Artificial intelligence (AI) is capable of performing many tasks that enhance human labour and thinking — so it only stands to reason that it can provide an advantage in the negotiation process as well. There are several levels on which this is happening.

As salespeople or customer service reps interact with customers electronically, they may be able to take advantage of real-time AI recommendations to help guide the engagement or transaction. Rather than monitor singular conversations and interject recommendations on a case-by-case basis, the AI-based negotiation system digests lots of conversational data across lots of sales reps to try to understand where there are coaching opportunities, new training opportunities, value prop improvement opportunities, and product improvement opportunities.

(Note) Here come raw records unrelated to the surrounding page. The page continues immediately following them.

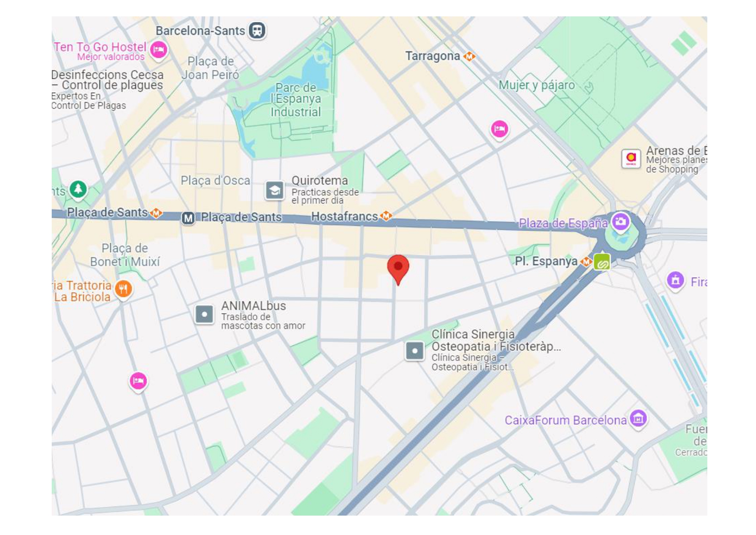Open the green park tree icon
The width and height of the screenshot is (756, 535).
[x=78, y=189]
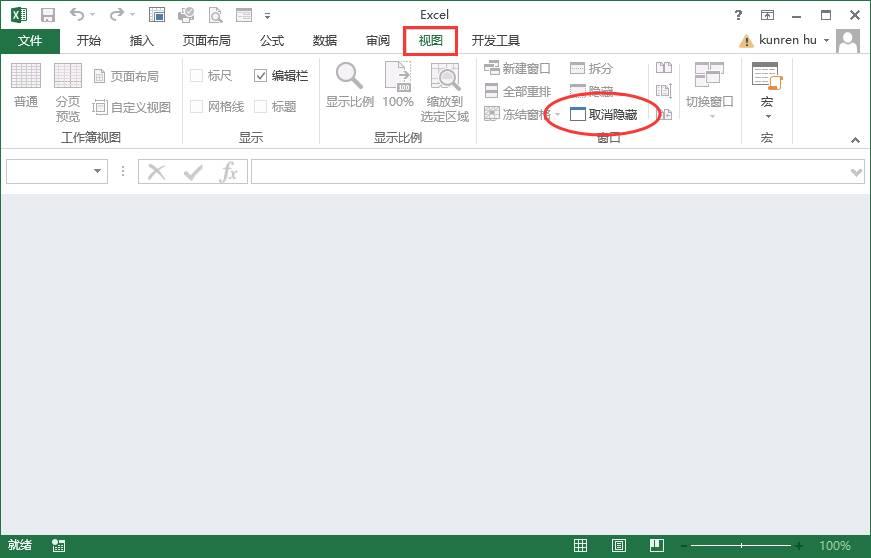Open Excel Help question mark icon
This screenshot has height=558, width=871.
tap(738, 15)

AI can also be applied against transaction or customer relationship management (CRM) data, to sift through responses and engagements to determine where and how companies may be missing opportunities. Also, there are chatbots that can be trained to bargain with customers.

Estonian startup Pactum, which provides an AI-based commercial negotiation tool, was engaged by Walmart to automate negotiations with part of its global supplier network. Pactum's AI-based negotiation tool starts the process by interviewing the customer, recording all the required information surrounding the negotiation, and determining the value for each possible tradeoff in the contract for the customer. Pactum's team then builds the negotiation flows.

Project Debater is the first AI system that can debate humans on complex topics. Project Debater digests massive texts, constructs a well-structured speech on a given topic, delivers it with clarity and purpose, and rebuts its opponent. It can analyze a proposition and automatically highlight the best arguments for and against it, factoring in both logical and emotional impact. Eventually IBM predicts, Project Debater will help people reason by providing compelling, evidence-based arguments and limiting the influence of emotion, bias, or ambiguity.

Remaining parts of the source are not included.